One of the UK’s most promising cancer doctors has received a prestigious award from Cancer Research UK to fund crucial research to develop and test urgently-needed treatments which use the body’s natural defences to target cancer.
The Cancer Research UK clinical trial fellowship award provides funding for up to two years and will enable Dr Victoria Woodcock to train at the Oxford Clinical Trials Research Unit at the Churchill Hospital site.
Dr Woodcock will gain skills and experience to design and lead clinical trials of the newest and most promising cancer medicines – to save more lives from the disease in the future.
Clinical trials are a vital part of cancer research. They are the best way to find out if a new treatment or procedure is safe, is better than the standard treatment or helps reduce side effects for patients.
Dr Woodcock’s work will focus on immunotherapy drugs – which use the body’s natural defences to attack cancer cells. These treatments hold great promise by looking for ways to teach the immune system to ‘remember’ the cancer and stop it coming back.
Dr Victoria Woodcock, Cancer Research UK clinical trial fellow, said: “As a cancer researcher it’s exciting to help develop drugs which I hope could one day save thousands of lives – it’s a great feeling.

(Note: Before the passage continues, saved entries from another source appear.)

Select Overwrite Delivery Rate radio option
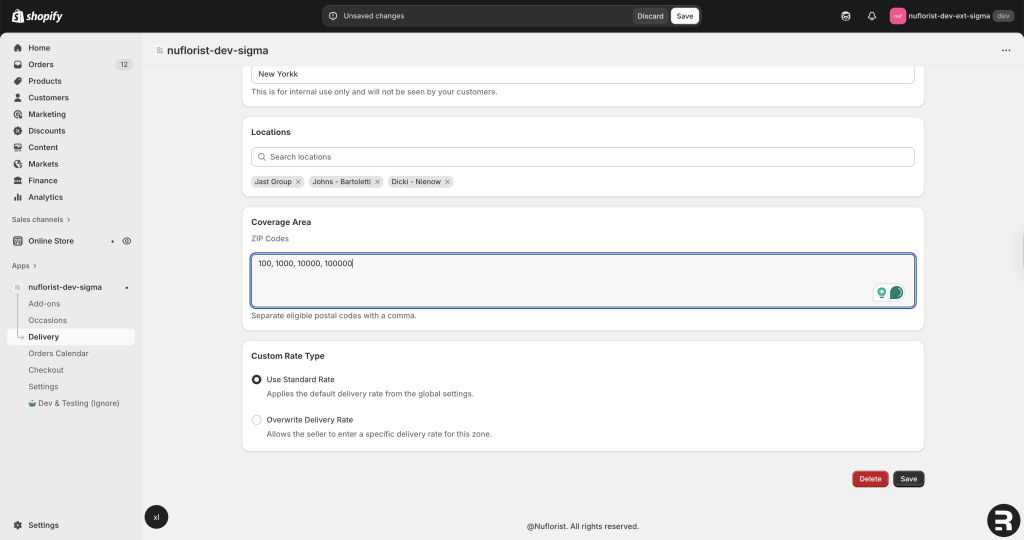1024x540 pixels. [257, 420]
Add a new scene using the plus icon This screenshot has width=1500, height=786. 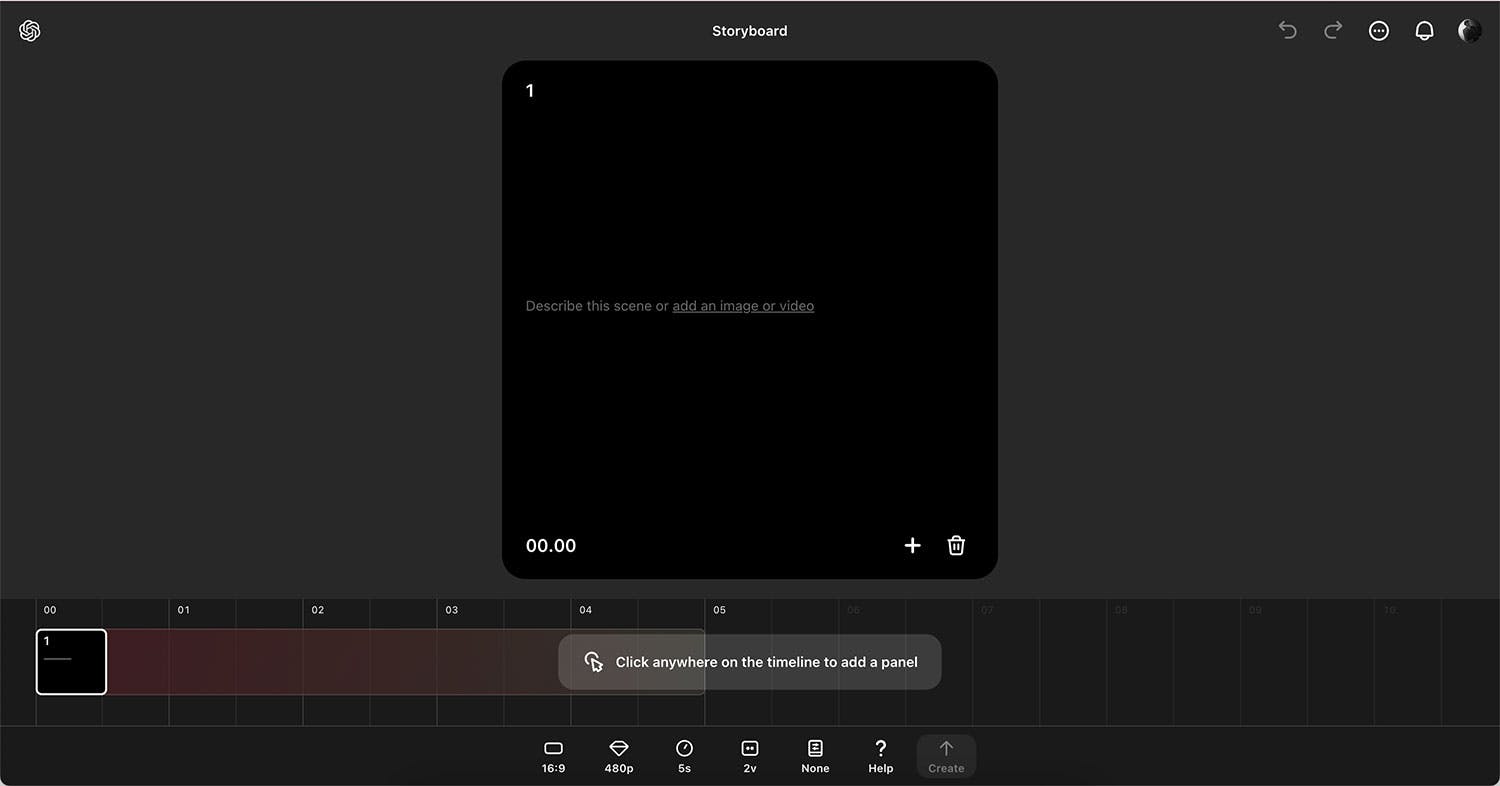pyautogui.click(x=912, y=545)
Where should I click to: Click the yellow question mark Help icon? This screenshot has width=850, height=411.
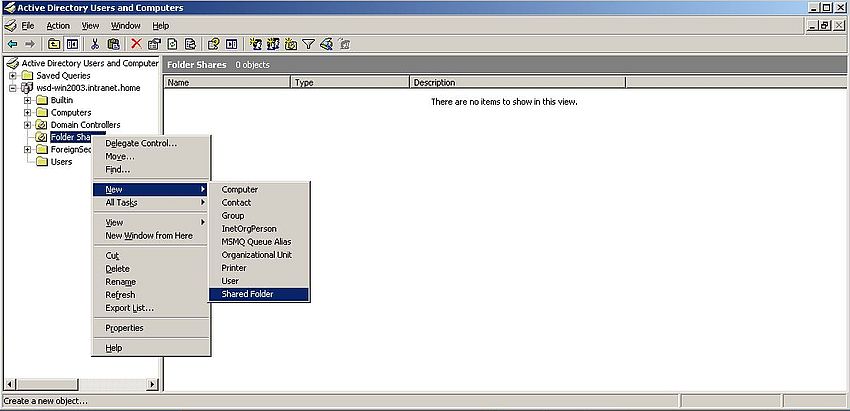point(213,44)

With this support and training in a clinical trials unit I’ll be able to design crucially important studies that will test new, more effective ways to treat cancer.”
Dr Ian Walker, Cancer Research UK’s director of clinical research, said: “In order to develop future cancer treatments we must invest in scientists and doctors – which is why we’re supporting talented doctors like Victoria through this programme.
“We fund more than 250 clinical trials across the UK, which cover a wide range of treatments including radiotherapy, immunotherapy, surgery and chemotherapy – with more than 27,000 patients taking part in one of our trials last year.
“We believe research like this to design and run new clinical trials of promising treatments will accelerate progress and increase survival from cancer.”